Pastes.

     Le long de la Loire, j’ai entendu, l’été dernier, un châtelain, avec un vrai, grand et beau château, avec des champs pleins de fruits, dire qu’il ne mangeait presque rien, à part un peu de soupe et des nouilles. Si, sur l’instant, le mot nouille m’apparut fort plus élégant que le mot pâte, j’ai trouvé le terme d’une altesse assez drôle, pour ne pas dire ridicule. C’est quoi ça ? En bon français, les nouilles désignent des nouilles chinoises, et si ce monsieur avait des pâtes “classiques” en tête, celles que vous et moi mangez, le mot ne convient pas. En plus d’esquiver le “bon appétit”, le haut de la société française ne s’abaisserait-il donc pas à dire le mot pâte ? Ô emmuré croquant, j’aimerais beaucoup savoir ce que cette syllabe vous a fait. Mais je le devine déjà. Et pour cause, nouille commence par la syllabe no : le mot nouille offre une once de noblesse au plat le plus plébéen. Et pourquoi pâte n’a t-il pas bon goût dans la bouche d’un fut cousu d’or ?

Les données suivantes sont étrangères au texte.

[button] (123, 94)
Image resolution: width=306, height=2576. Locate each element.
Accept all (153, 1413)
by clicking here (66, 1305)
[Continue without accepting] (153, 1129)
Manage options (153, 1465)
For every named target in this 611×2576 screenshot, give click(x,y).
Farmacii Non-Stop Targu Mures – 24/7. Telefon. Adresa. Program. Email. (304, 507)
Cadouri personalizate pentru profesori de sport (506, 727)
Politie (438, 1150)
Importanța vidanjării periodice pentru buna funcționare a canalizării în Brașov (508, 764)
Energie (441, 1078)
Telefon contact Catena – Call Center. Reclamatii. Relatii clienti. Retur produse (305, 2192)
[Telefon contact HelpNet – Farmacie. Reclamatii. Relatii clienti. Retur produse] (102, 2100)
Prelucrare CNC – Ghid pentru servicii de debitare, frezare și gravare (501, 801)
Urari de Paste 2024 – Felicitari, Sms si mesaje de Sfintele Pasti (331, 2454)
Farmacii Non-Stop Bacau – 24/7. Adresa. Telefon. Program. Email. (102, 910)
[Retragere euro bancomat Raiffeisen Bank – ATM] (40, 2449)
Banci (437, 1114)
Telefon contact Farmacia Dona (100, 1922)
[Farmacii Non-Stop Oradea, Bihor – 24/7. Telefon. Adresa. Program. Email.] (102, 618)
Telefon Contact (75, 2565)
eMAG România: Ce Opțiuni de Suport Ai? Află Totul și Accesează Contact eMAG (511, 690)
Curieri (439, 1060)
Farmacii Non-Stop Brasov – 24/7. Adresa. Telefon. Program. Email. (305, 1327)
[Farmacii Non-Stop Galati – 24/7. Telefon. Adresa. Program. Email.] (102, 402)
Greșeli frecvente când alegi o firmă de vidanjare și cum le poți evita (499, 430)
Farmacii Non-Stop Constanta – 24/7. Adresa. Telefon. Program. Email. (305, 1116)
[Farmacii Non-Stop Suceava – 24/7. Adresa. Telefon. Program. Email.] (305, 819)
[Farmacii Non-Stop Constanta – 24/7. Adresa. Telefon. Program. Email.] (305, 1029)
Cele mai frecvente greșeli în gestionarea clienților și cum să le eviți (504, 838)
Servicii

Il n’y a pas que les nouilles
qui disent pâtes

Faisons-nous d’abord l’avocat du diable. Pâte, puisqu’il ne désigne pas que les nouilles, a certes quelque chose de bâtard, de mot-viande, de peut-être trop commun. De fait, l’inconvénient du mot pâte est qu’il désigne une préparation dont la viscosité varie de liquide à épaisse, et même à solide. Alors que le mot nouille est précisément la préparation alimentaire que l’on nomme communément pâtes. À son avantage, le mot nouille a un pedigree qui pourra vous surprendre : dès 1550, le mot nudel est employé en allemand, et dès 1767, il passe en français sous la forme de noudle ou nudeln (j’ai une grande préférence pour ce dernier… comme mon plat préféré sonne maintenant meilleur : ah mes nudeln à la tomatl! Ou ah, mes nudeln aux fruits incas!). De plus, les nouilles désignent proprement un aliment vieux de quatre fois mille ans, les lā miàn, faites à l’origine avec deux farines de deux millets, setaria italica et panicum miliaceum, je vous le jure, et qu’on a retrouvées dans les ruines de Lajia¹. Sa légitimité se défend donc assez bien bien.

     Mais après avoir dit cela, il faut dire que le mot pâte est probablement plus vieux (en français) que le mot nouille, puisqu’il descend du grec παστά, du latin pasta, et du moyen et ancien français paste. Alors, votre préférence est-elle toujours intacte ? L’auteur, si on le forçait à choisir, opterait sûrement pour paste, qui nous rapproche à la fois du Moyen Âge et de l’Italie, c’est à dire des bouffons d’un côté et de l’autre de l’excellence (en la matière). Disons, en conclusion hâtive, que si vous parlez à votre belle-mère bourgeoise, le mot nouille caressera mieux son oreille, et que si vous êtes avec des amis, nul besoin d’un caquetage ampoulé.

     Mais… mais comme nous jugerions quelqu’un qui n’emploierait jamais le mot pâte ! Pour revenir à sa musicalité, le mot pâte a, au-delà de sa polysémie, quelque chose de digestif dans sa phonétique : il est brut, sans détour, terrestre. Soyez sûr que quelqu’un qui esquive systématiquement le mot pâte n’est pas en lien avec quelque chose de simple en lui-même, et que sous ses atours de modestie, il ne fréquente pas la basse cour. Voyez : son tablier de jardinier est brodé, d’or et de pourpre, immaculé. Il ne croque pas tous les mots, ce qui fait de lui un croquant.

jean tertrain

  1. Dans la province de Qinghai en Chine.